Dakota's Hero
Dakota's Hero
Main tropes
- second chance romance
- Friends to lovers
- pregnancy
Synopsis
Synopsis
With the death of her policeman husband in the line of duty, Dakota vows to never give her heart to a man with a dangerous job. If she falls in love again it will be with an insurance agent or salesman.
Firefighter Ryker intends to never marry. His childhood trauma put him off relationships forever.

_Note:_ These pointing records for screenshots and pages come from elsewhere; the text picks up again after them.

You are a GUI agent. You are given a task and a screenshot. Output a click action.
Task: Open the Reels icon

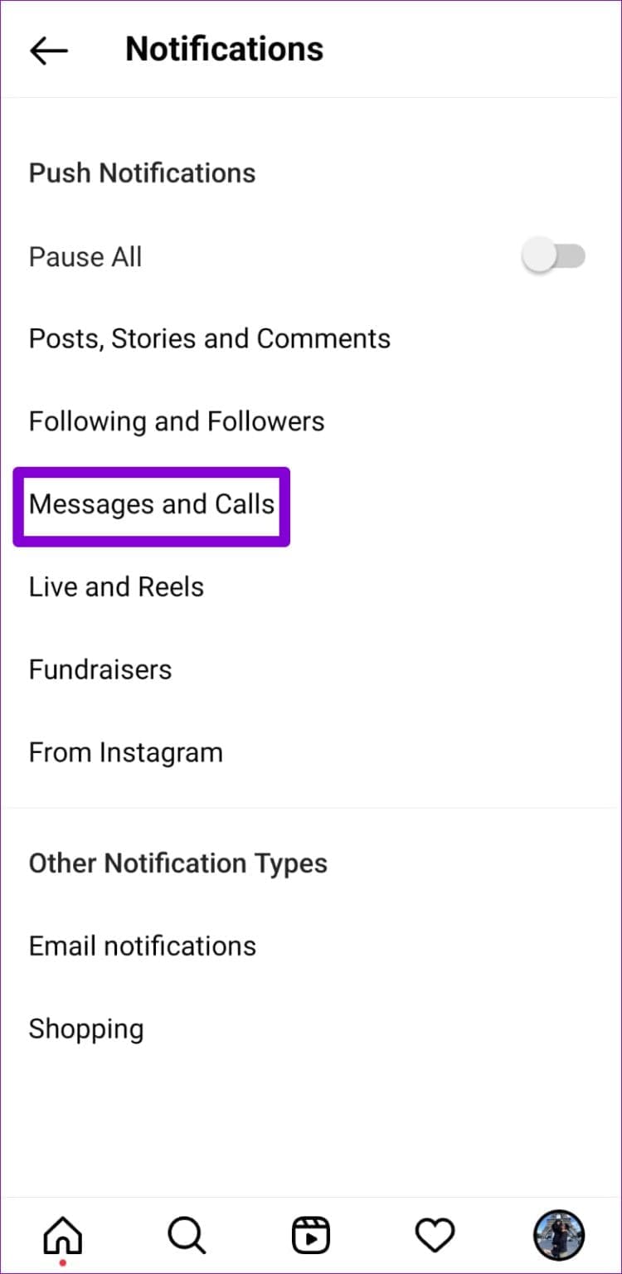[311, 1234]
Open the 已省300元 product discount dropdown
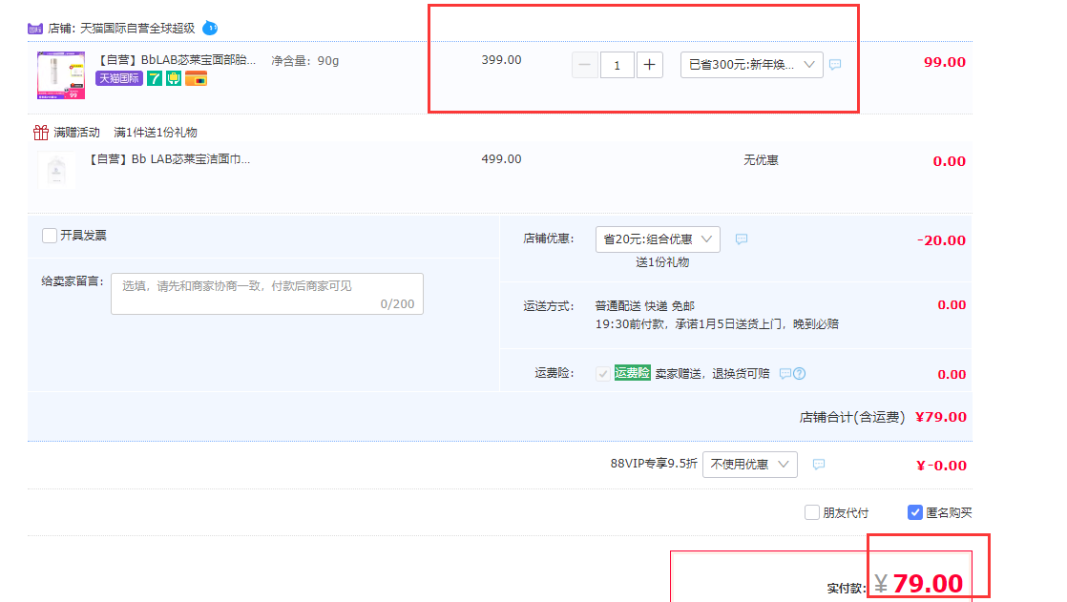 (751, 65)
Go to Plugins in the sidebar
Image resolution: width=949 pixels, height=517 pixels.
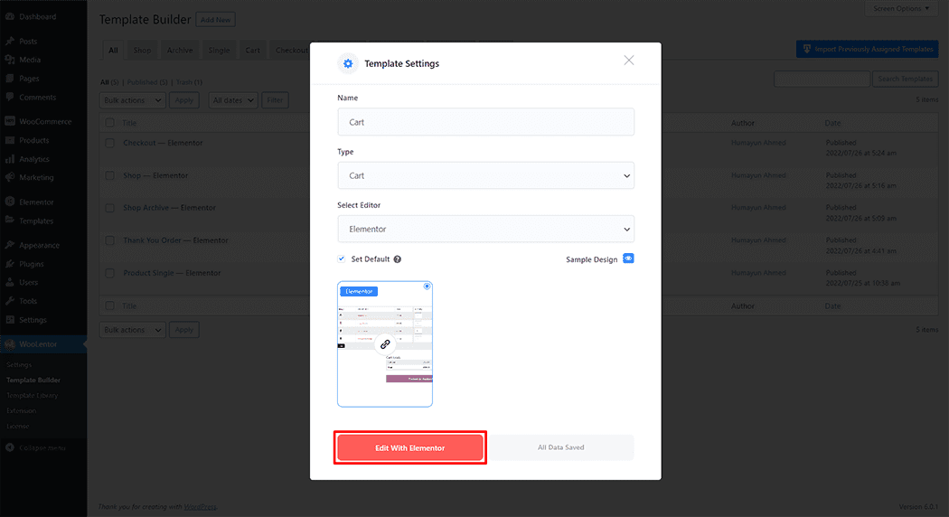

But when Dakota and Ryker meet, they find it impossible to stay away from each other. Can they somehow overcome their past and let love in?
Excerpt
Excerpt
June was really a lovely month in San Francisco, Dakota thought as she sat on the park bench and studied the ocean she could glimpse in the distance. The sun shown from a clear sky. A steady breeze from the west kept the temperatures cool. She felt as if she were awakening from hibernation. Which, in a way she was. Brad’s death had been so unexpected, she’d seemed to view everything through a fog. But lately, she’d started to notice things.
Like the jogger who ran into view from her left. The park had an exercise course along the jogging track. Those who wished to do so could stop and do the exercises in the fresh air and sunshine. The station opposite the bench consisted of iron bars at various heights for chin-ups.
She’d seen the man before. He came as regular as clockwork every other day at this time. Dakota wondered if she’d decided to take a break at this particular moment because of that fact.
Or could she convince herself her being here was purely coincidental?
She watched him from behind her dark glasses as he stopped at the bars and began a series of chin-ups. His arms were muscular and he did the pull-ups without any effort. His back and shoulder muscles rippled and moved as he pulled himself up over and over. He had tucked his T-shirt into the back waistband of his jogging shorts, leaving that golden expanse of chest and back bare. Long, muscular legs ended in running shoes.
A light sheen of perspiration coated his tanned skin. She watched as he pulled himself up at least two dozen times. When he was finished, he glanced at her. Raising his hand in silent salute, he began jogging again, soon lost from sight.
She let out a breath she hadn’t known she’d held. Did he know she watched him?
He could be a calendar model with those shoulders and that muscular body. She told her friend Bets about him. She’d wanted to come to see for herself, but Dakota guarded this time. She didn’t want to share.
Guilt assailed her. She couldn’t be interested in another man, she’d lost her husband only a few months ago.
Though, she argued, she was not really interested, it was more of an observation of a superb male physique.
All right, maybe a quick fluttering of interest to prove life goes on, as her mother said.
Ten minutes later, enough time to make sure he’d passed the next station and was well beyond sight, she rose to head for home.
Her graduate course work finished last month. She needed to sort through her papers and toss those she’d never need again. Then she had to clean out the flat and decide what to do about living arrangements in the near future.
A studio flat wouldn’t do when the baby arrived. She knew that. But she had delayed making any decisions until school ended.
She'd given up the apartment she and Brad shared. The memories were too painful. The studio flat near the university she'd found on short notice was the best accommodations she could find at the time. Now she needed start looking for something more long-term.
She wasn’t interested in moving in with her mom and dad, though they had both urged her to do so.
She'd been in her own place too long to feel comfortable returning. Dinner each week was fun, living back like a child didn't appeal. But she’d need something beyond the studio apartment she now occupied.
Crossing the street from the park, she turned toward the apartment building. She’d been coming to the park since the good weather arrived. She wasn’t sure when she began noticing her jogger. A couple of weeks ago maybe? Now she waited each day to see him and wonder about him.
Was he also a student that he could take time to jog in the middle of the afternoon? He seemed older than most students she knew. But, then, so was she. Going for a master's had been her goal, one Brad had supported completely.
Now she was just going through the motions.
Maybe her jogger had a night job and exercised before heading off to work.
Not that she should be speculating at all, she chided herself as she opened the large glass door that led to the small lobby of the building. Her husband hadn’t even been dead five months. Wasn’t there supposed to be a year of mourning?